__Work to be completed__. Return the data below exactly, but only from the line containing "This screenshot has height=754, width=1568." through the line containing "Where should I", with both of those lines included.

__Task data__.
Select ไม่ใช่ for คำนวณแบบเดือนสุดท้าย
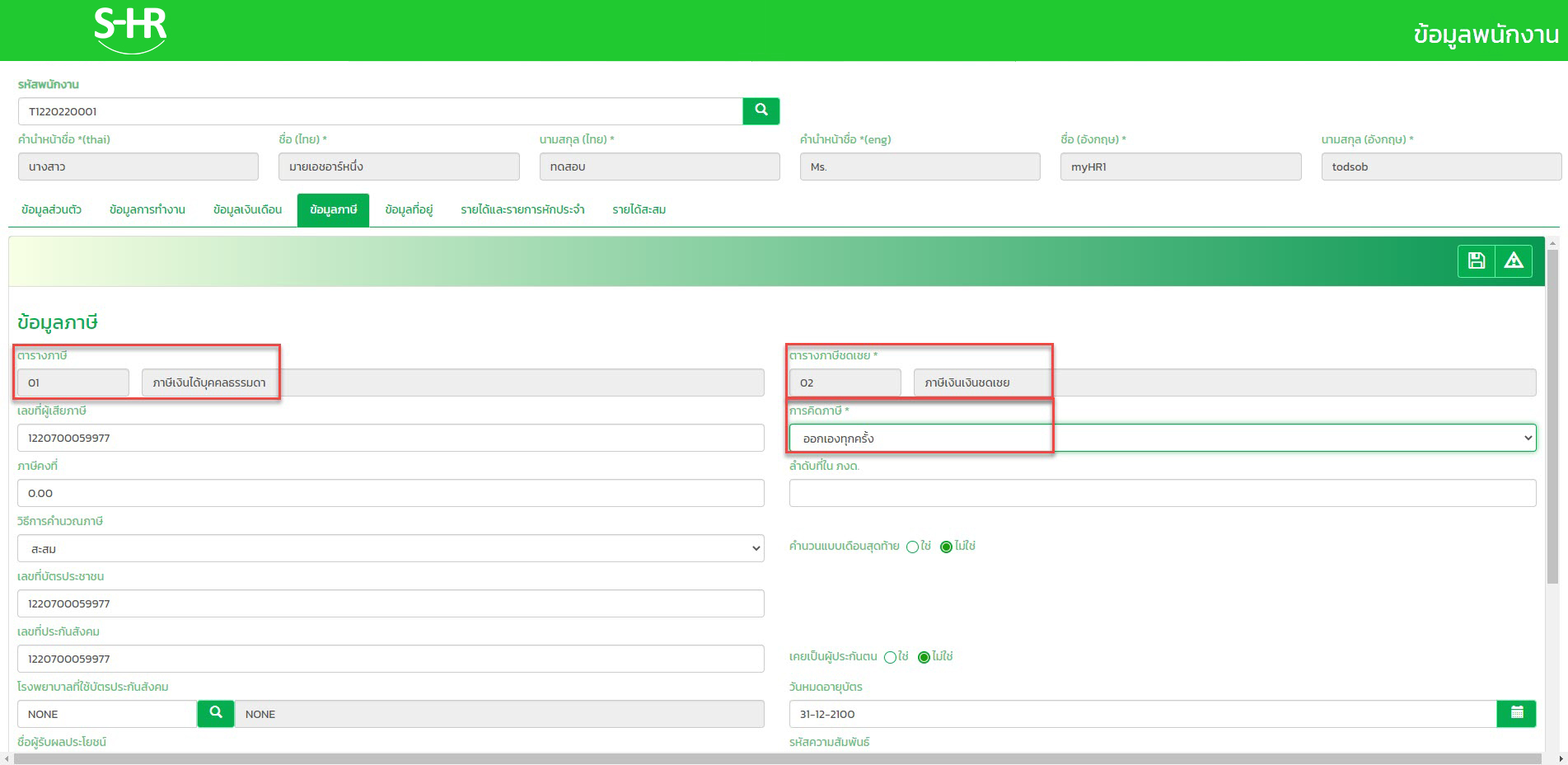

---

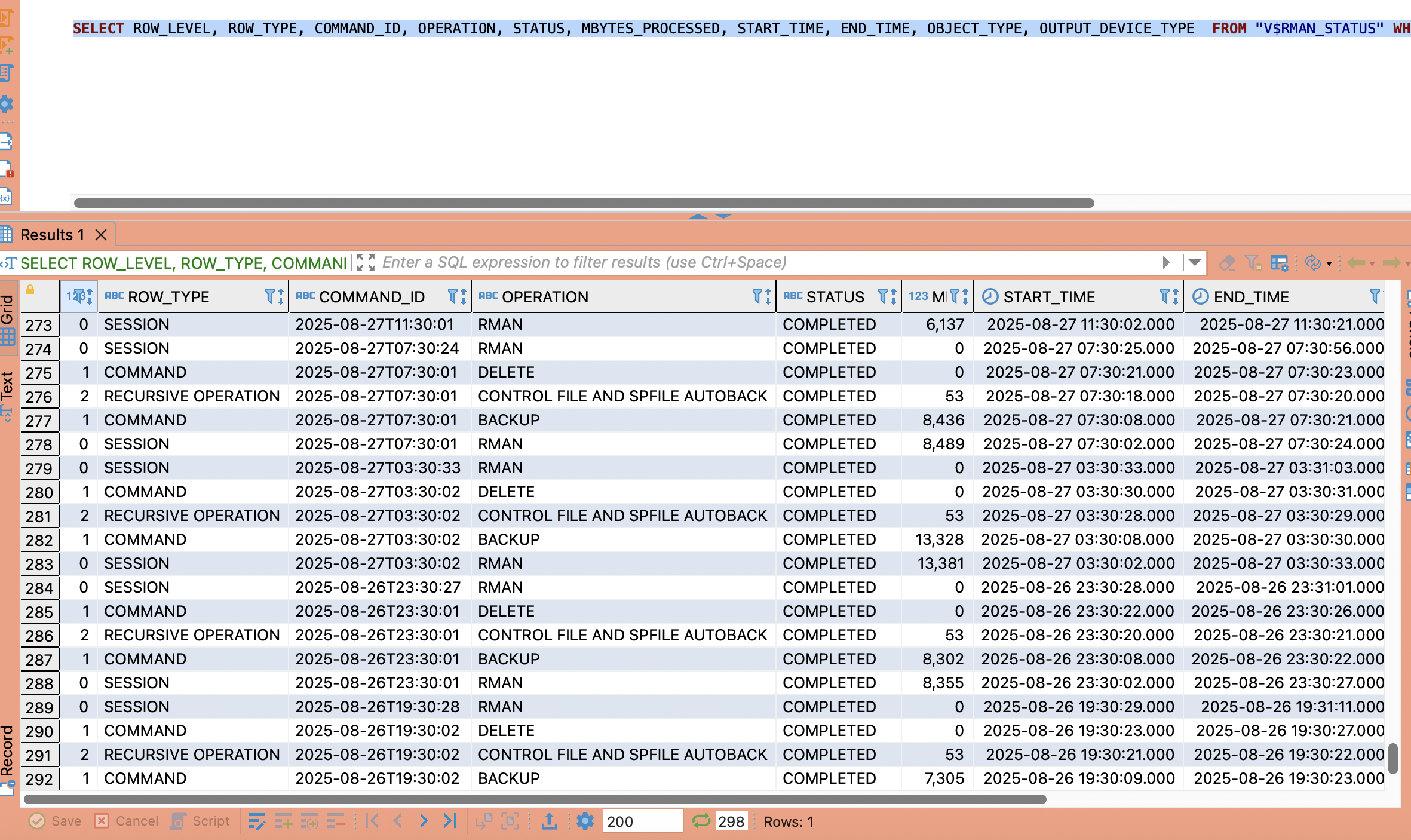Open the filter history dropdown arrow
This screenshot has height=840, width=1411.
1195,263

...

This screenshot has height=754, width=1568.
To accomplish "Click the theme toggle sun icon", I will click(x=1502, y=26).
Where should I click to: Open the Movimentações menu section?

__Written response__.
This screenshot has height=754, width=1568.
To accomplish "Click the theme toggle sun icon", I will click(x=1502, y=26).
Where should I click to: Open the Movimentações menu section?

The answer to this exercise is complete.